Autant le constater d’emblée : l’article 49.4 de la Constitution ne sert pratiquement à rien. C’est sans doute la raison pour laquelle aucun Premier ministre ne l’a utilisé depuis 1959 ! En théorie, il permet au chef du gouvernement de demander aux sénateurs de voter après le prononcé d’un discours de politique générale. Mais au terme de la même disposition constitutionnelle, ce vote ne peut pas entraîner, comme à l’Assemblée nationale, une censure du gouvernement ni, a fortiori, le « renversement» – comme l’on disait sous la IVème– de celui-ci.
L’actuel locataire de l’hôtel Matignon, Edouard Philippe, vient cependant de lui trouver une utilité consistant à lui fournir l’occasion d’une visite de courtoisie aux « pères conscrits »du Palais du Luxembourg. Le numéro deux de l’Exécutif en a profité pour expliquer à ses hôtes sa vision de la conduite des affaires publiques, quelques heures – et avec un discours remanié! – après l’avoir fait devant les députés au Palais Bourbon. Lorsqu’un nouveau venu, fut-il un politique aguerri tel l’ancien maire du Havre, surgit dans l’hémicycle de la Chambre haute, on est toujours tenté de voir en lui un émule de « Monsieur Smith au Sénat », ce magnifique personnage d’idéaliste imaginé par le cinéaste Frank Capra et incarné par James Stewart dont Edouard Philippe reproduit quelque peu la silhouette élancée. Sauf que, contrairement à l’argument du film, il ne s’agissait pas cette fois-ci de construire une colonie de vacances pour les enfants déshérités sur un terrain convoité par les promoteurs. L’idée de manÅ“uvre de notre Premier ministre était plutôt de cajoler un Sénat dont il faut l’assentiment pour engager toute réforme constitutionnelle d’envergure, surtout lorsque celle-ci semble susceptible de prévoir une diminution du nombre de parlementaires.

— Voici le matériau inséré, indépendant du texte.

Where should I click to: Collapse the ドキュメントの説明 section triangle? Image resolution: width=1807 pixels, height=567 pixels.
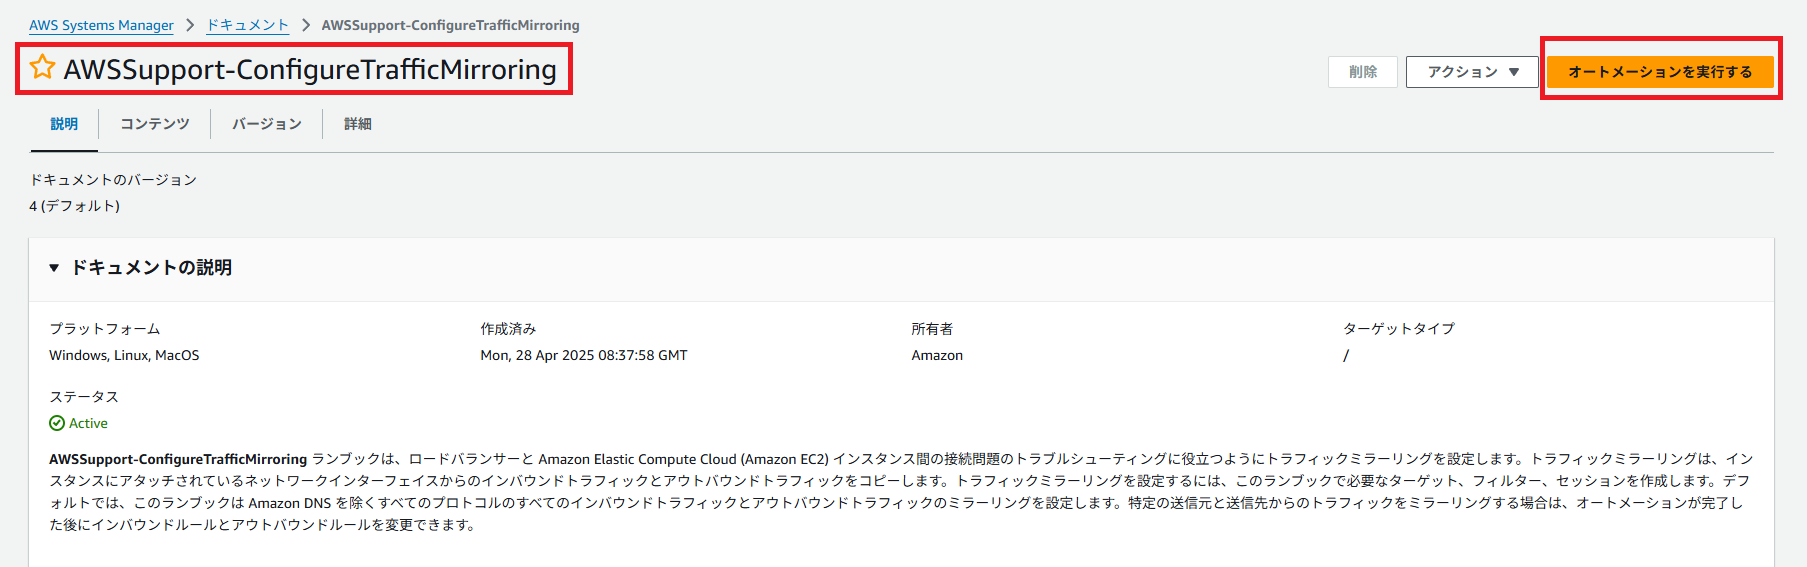point(54,268)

En regardant les choses de plus près, cependant, il est permis de se demander si tant de gentillesse ne cachait pas un peu de roublardise. Que se serait-il passé si la majorité sénatoriale, endolorie par la contre-performance de ses couleurs aux européennes, avait fait grise mine ou, pire, s’était complue dans une critique acerbe du gouvernement ? Cette attitude aurait fait les choux gras d’un Emmanuel Macron qui ne songe, surtout depuis les audaces de la commission d’enquête sur l’affaire Benalla, qu’à tailler des croupières aux élus de la Chambre haute. Il eût ainsi été possible de tenter de jouer l’opinion contre le Palais du Luxembourg en dénonçant devant les Français le conservatisme crasse des sénateurs. Les élus ainsi ciblés, pour ne pas dire provoqués, ne sont pas tombés dans le piège. Les orateurs de chacun des groupes ont pu s’exprimer sans vindicte tout en exprimant ce qu’ils avaient à dire. Le chef de file des Républicains Bruno Retailleau a par ailleurs choisi de préconiser l’abstention générale à l’heure du vote sachant que ses troupes auraient pu se diviser entre partisans de l’approbation du discours d’Edouard Philippe et une prudente abstention.
L’Elysée et Matignon devront imaginer de nouvelles subtilités avant de reprendre contre le Sénat leur offensive de type « corrida portugaise », avec harcèlement mais sans mise à mort. Gérard Larcher ne s’y est d’ailleurs pas trompé. Dès la fin du discours du chef du gouvernement, le président de la Chambre haute s’est demandé en substance si l’Exécutif ne diffèrerait pas la réforme constitutionnelle en misant sur un changement de couleur politique – avec alignement sur la majorité présidentielle – en 2020. Ainsi sans doute les candidats de La République en Marche et leurs alliés pourront faire campagne en affirmant que la France ne pourra rénover ses institutions que grâce à l’éviction de l’actuelle majorité sénatoriale. En omettant bien entendu de signaler que disparaitrait « en même temps »un contre-pouvoir démocratique qui présente aujourd’hui le grand mérite d’être le seul.